Und dann stand er vor dem Loch und sah ... nichts. Es war eben ein Loch.
„Aber nein! Sie müssen sich hinunter beugen. Ganz dicht ans Loch! Den Kopf auf den Sand legen!“
Zuerst wollte der Professor fragen, wo sein Assistent seinen Kopf trage, aber da blitzte es unten im nachtschwarzen Loch auf, er kniete sich nieder und starrte hinunter.
„Sieht doch aus wie ein Sternenhimmel, da unten, nicht wahr?“
Sich mit beiden Händen abstützend, erhob sich der Professor, rieb sich die Erde von den Knien und sagte: „Gratuliere, Alex. Sie haben eine Entdeckung gemacht.
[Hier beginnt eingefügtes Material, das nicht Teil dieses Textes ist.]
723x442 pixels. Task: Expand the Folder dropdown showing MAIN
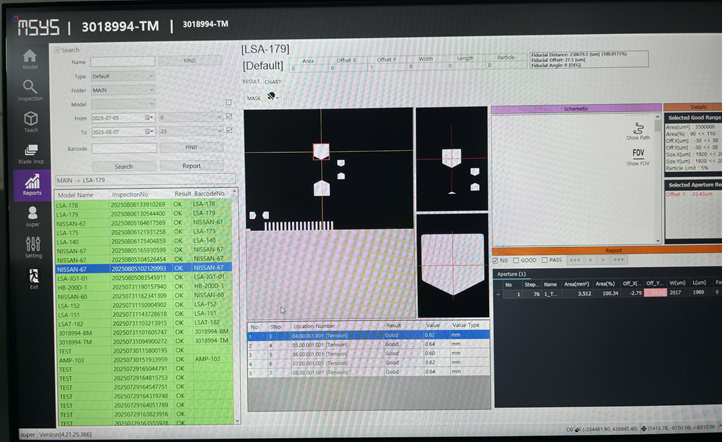point(122,90)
Nur dass es nicht der Sternenhimmel
ist, sondern die atomare Welt. Wir sind unter die Schwelle der Moleküle geraten, in den atomaren Bereich.“
„Bei den Atomen?“
„Mensch, haben Sie denn noch nicht bemerkt, dass die Sonne weg ist?"
Über dem Dorf waren weder ein blauer Himmel, noch eine Sonne zu sehen, sondern ein milchiger Dunst, der blasses Licht verbreitete.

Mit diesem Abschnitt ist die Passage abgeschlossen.